= Natalya Armfeldt =

Russian revolutionary (1850–1887)

Natalya Armfeldt ca. 1880

Natalya Alexandrovna Armfeldt (Наталья Алексаӊдровӊа Армѳельдт; 1850–1887) was one of the first Russian revolutionaries to resort to political violence in opposition to the Tsar's regime. She was sentenced to hard labour and deported to Siberia, where she contracted tuberculosis.

== Biography ==
=== Family ===
Natalya Armfeldt's father was Professor Alexander Armfeldt (1839–1897), one of Russia's leading specialists in cattle breeding. He arranged for her to study mathematics at Heidelberg University.

=== Political ===
Natalya Armfeldt abandoned her studies in 1874, to join the movement among idealistic Russian students and graduates to leave the cities and 'go to the people' to learn about and try to improve the lives of the peasants. She joined an illegal socialist group in Moscow, and set out to a village in Orel province, but was arrested and deported back to Moscow. In 1875, she was exiled by administrative order to Kostroma. When her term of exile ended, in 1877, she settled illegally in Ukraine, and joined the Kiev buntari, or 'Southern Rebels'. She was present at a political meeting on 11 February 1879, which was raided by the police. Some of the men opened fire. One gendarme two of the rebels, Ivan Ivichevich and his brother, were fatally wounded. Armfeldt and three others were arrested. She was tried, with 13 other buntari and sentenced to 14 years and ten months hard labour.

=== Exile ===
Natalya Armfeldt was deported to the Kara katorga in eastern Siberia, close to the Chinese border, where she was among dozens of political prisoners forced to work in privately owned mines, in harsh conditions. She fell ill with tuberculosis. In 1883, she and two other prisoners were offered pardons if they would renounce their views and admit their 'errors'. She refused the offer. In 1884, her mother, Anna Armfeldt appealed for help from Leo Tolstoy (the author of War and Peace) to get permission to settle in Kara to look after her daughter. Tolstoy wrote to his aunt, Alexandrine, who was well connected at the court of the Tsar Alexander III, asking her to take up the case. In 1885, Natalya was released from work in the mines, but confined to political exile in the Kara district, where her mother was permitted to join her.

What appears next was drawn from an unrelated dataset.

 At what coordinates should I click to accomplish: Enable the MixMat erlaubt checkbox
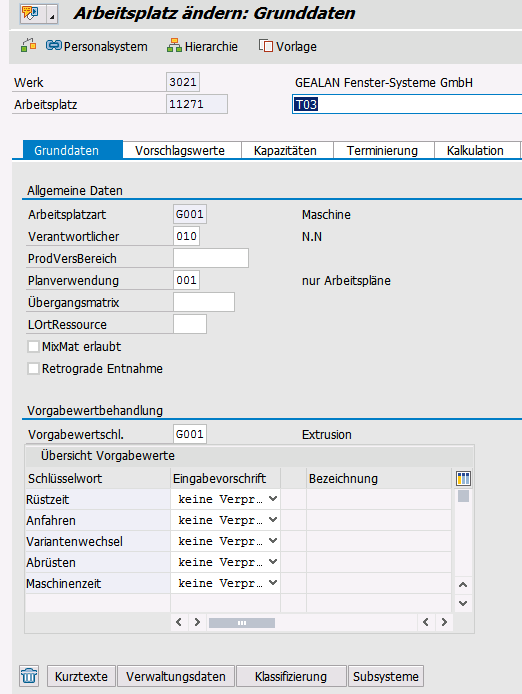tap(33, 347)
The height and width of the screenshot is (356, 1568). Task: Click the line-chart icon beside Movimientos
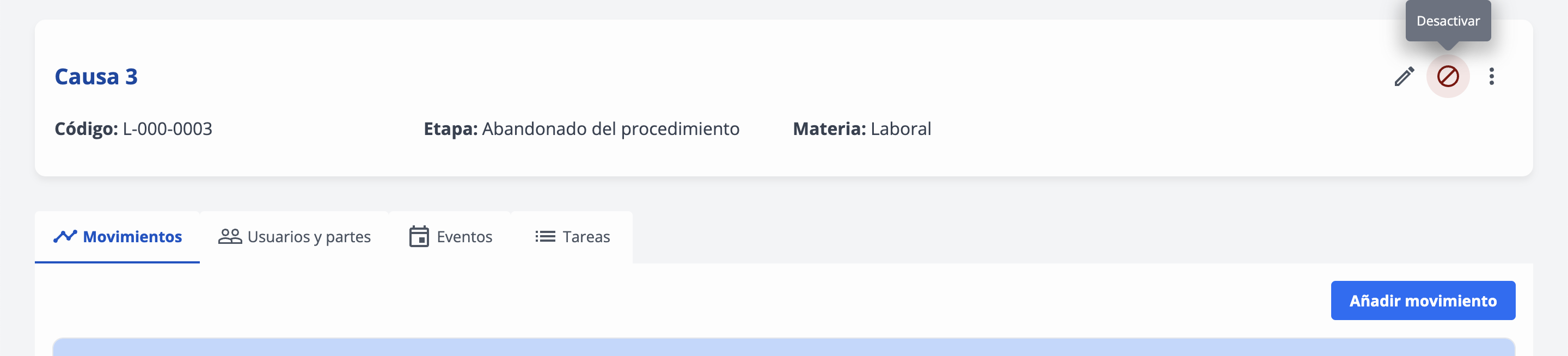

In November 1885, the American explorer George Kennan visited Kara, bringing a letter of introduction to Armfeldt from a Russian who knew the family and had told him where the two women were living. He gave the authorities the slip and arrived unannounced at their "little whitewashed cabin". He noted that "Miss Armfeldt spoke French, German and English, drew, painted and was an educated and accomplished woman." Her mother was "a worn, broken woman...with soft grey hair and a face refined, gentle, intelligent but deeply lined by care and grief." Natalya asked Kennan to return that evening, by which time she had assembled a group of political exiles including Maria Kolenkina, who shared their stories with Kennan. This meeting inspired Kennan's classic study, Siberia and the Exile System, which first alerted opinion abroad to the ill-treatment of Russia's political prisoners. But when Kennan met Leo Tolstoy and described the conditions under which Armfeldt and other exiles were living, the novelist showed little sympathy, complaining that the revolutionaries had resorted to violence.

She died of tuberculosis in exile in 1887. Her mother died soon afterwards.